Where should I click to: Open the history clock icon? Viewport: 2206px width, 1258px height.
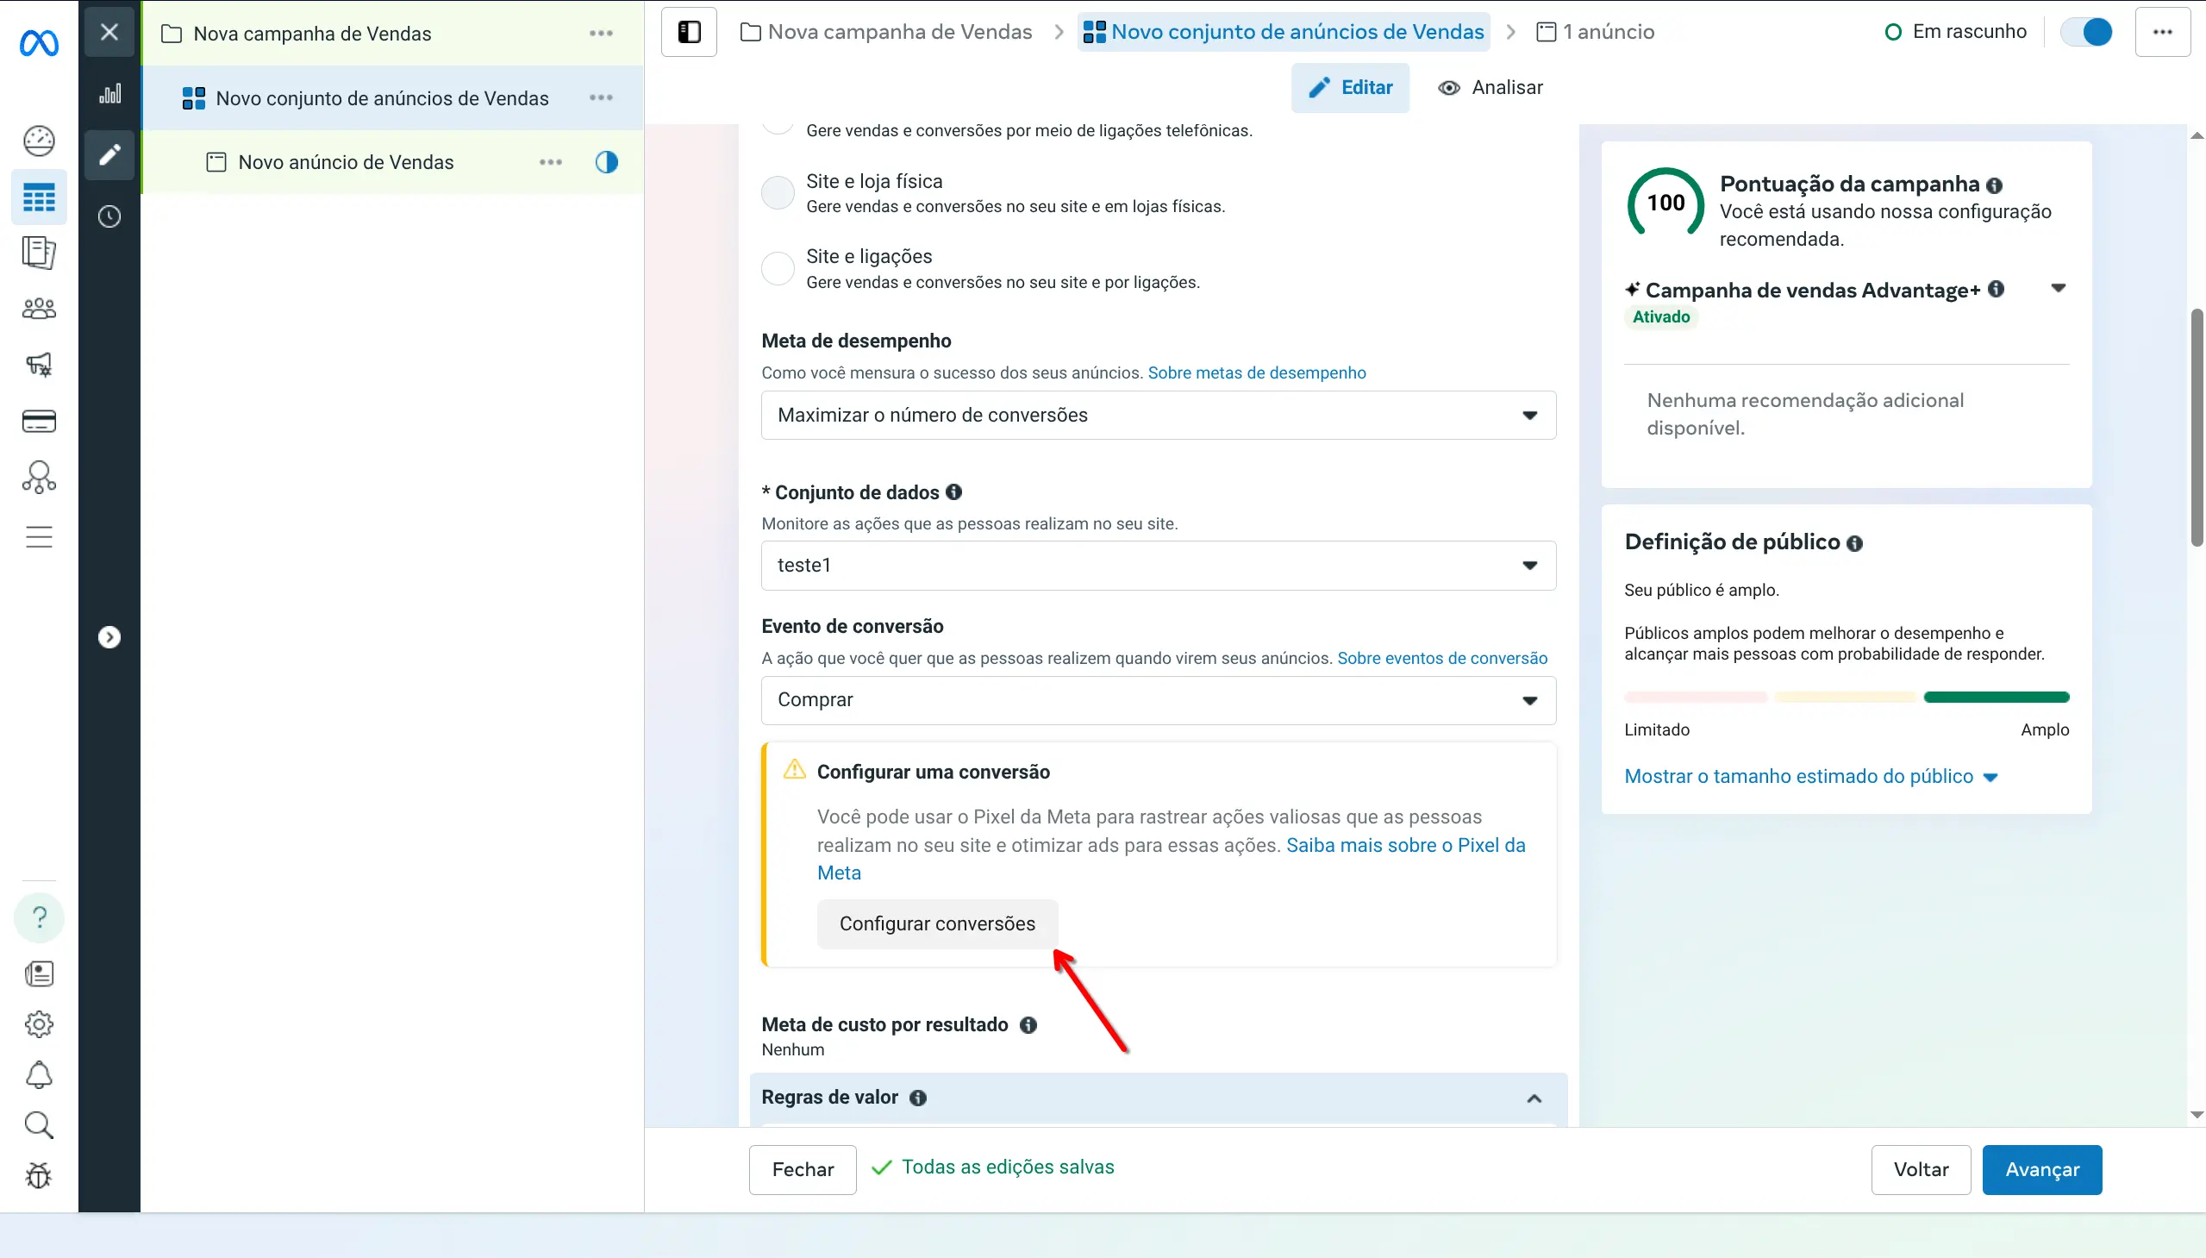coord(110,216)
+---+
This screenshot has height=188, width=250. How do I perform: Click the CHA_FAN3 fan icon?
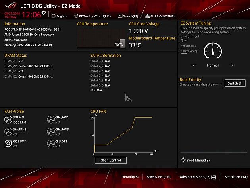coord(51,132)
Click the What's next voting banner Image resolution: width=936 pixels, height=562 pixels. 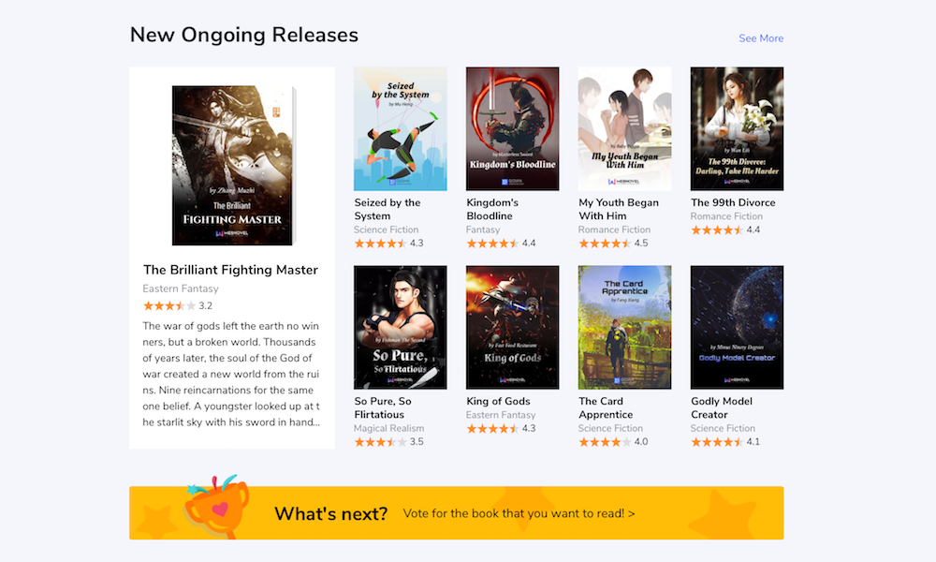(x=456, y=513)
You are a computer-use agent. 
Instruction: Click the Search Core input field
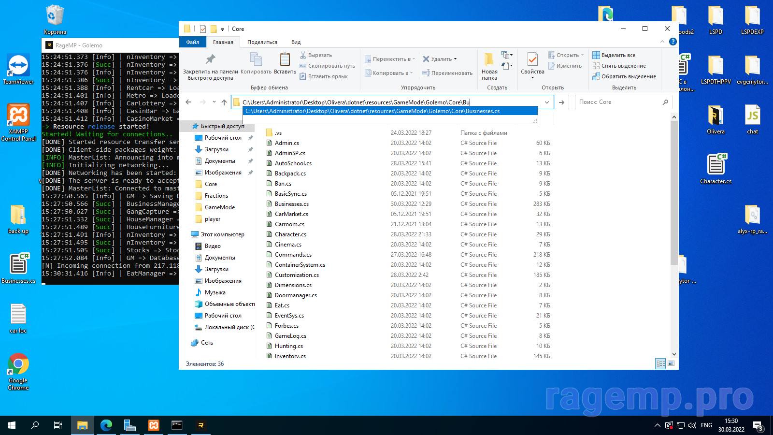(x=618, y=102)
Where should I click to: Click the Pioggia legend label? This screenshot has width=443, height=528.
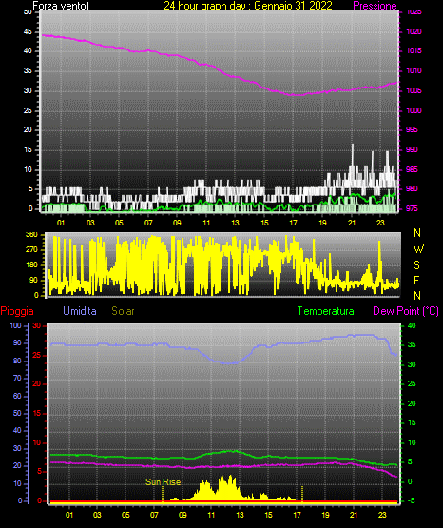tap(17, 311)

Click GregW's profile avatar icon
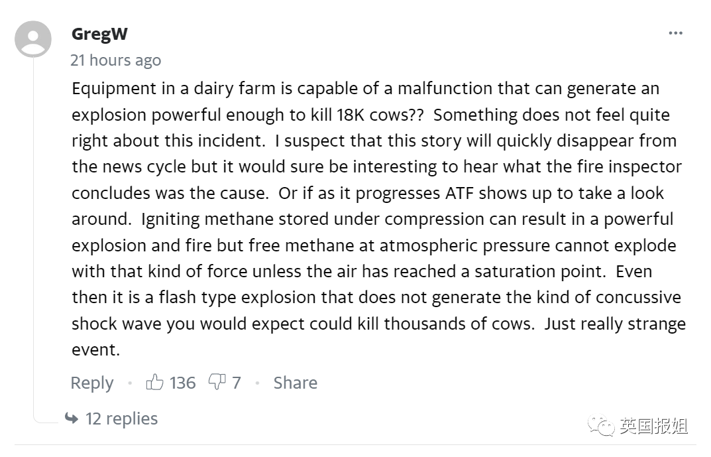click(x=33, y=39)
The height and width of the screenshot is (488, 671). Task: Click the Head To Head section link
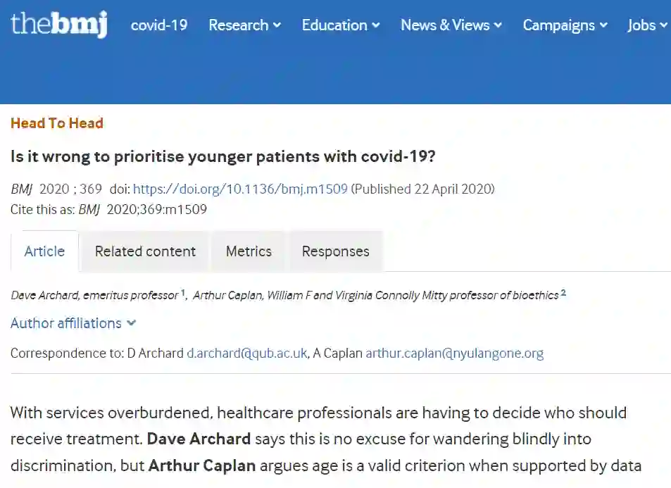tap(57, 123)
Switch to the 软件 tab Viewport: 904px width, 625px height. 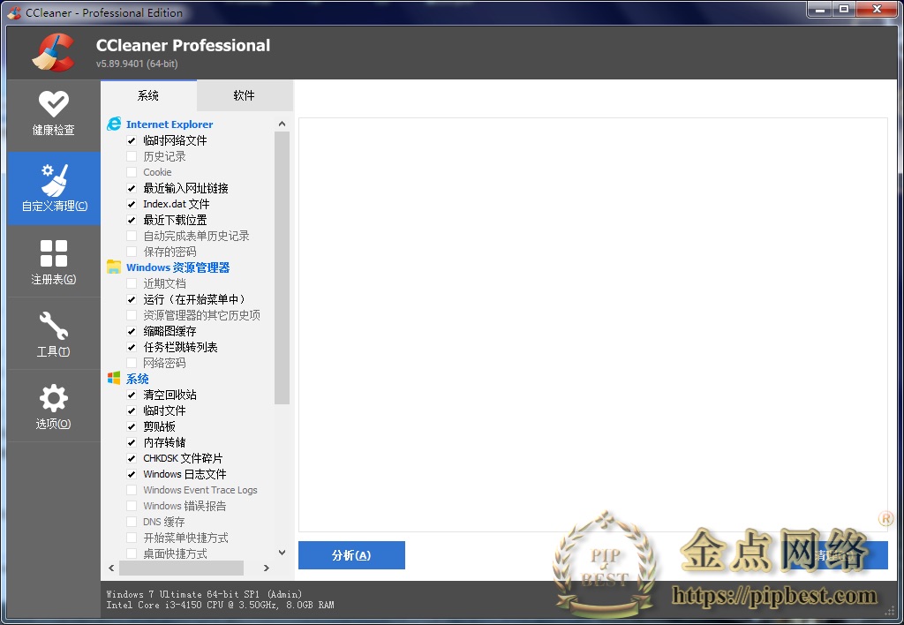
+---+
* Exercise aim *
Up in the listing, locate the line with "Click GregW's profile avatar icon"; print it and every line after it down to the line with "Switch to the", which is included too. Skip the pictures.

* Answer area *
Click GregW's profile avatar icon
click(x=33, y=39)
The height and width of the screenshot is (488, 671). Task: Click the Head To Head section link
tap(57, 123)
Switch to the 软件 tab Viewport: 904px width, 625px height. 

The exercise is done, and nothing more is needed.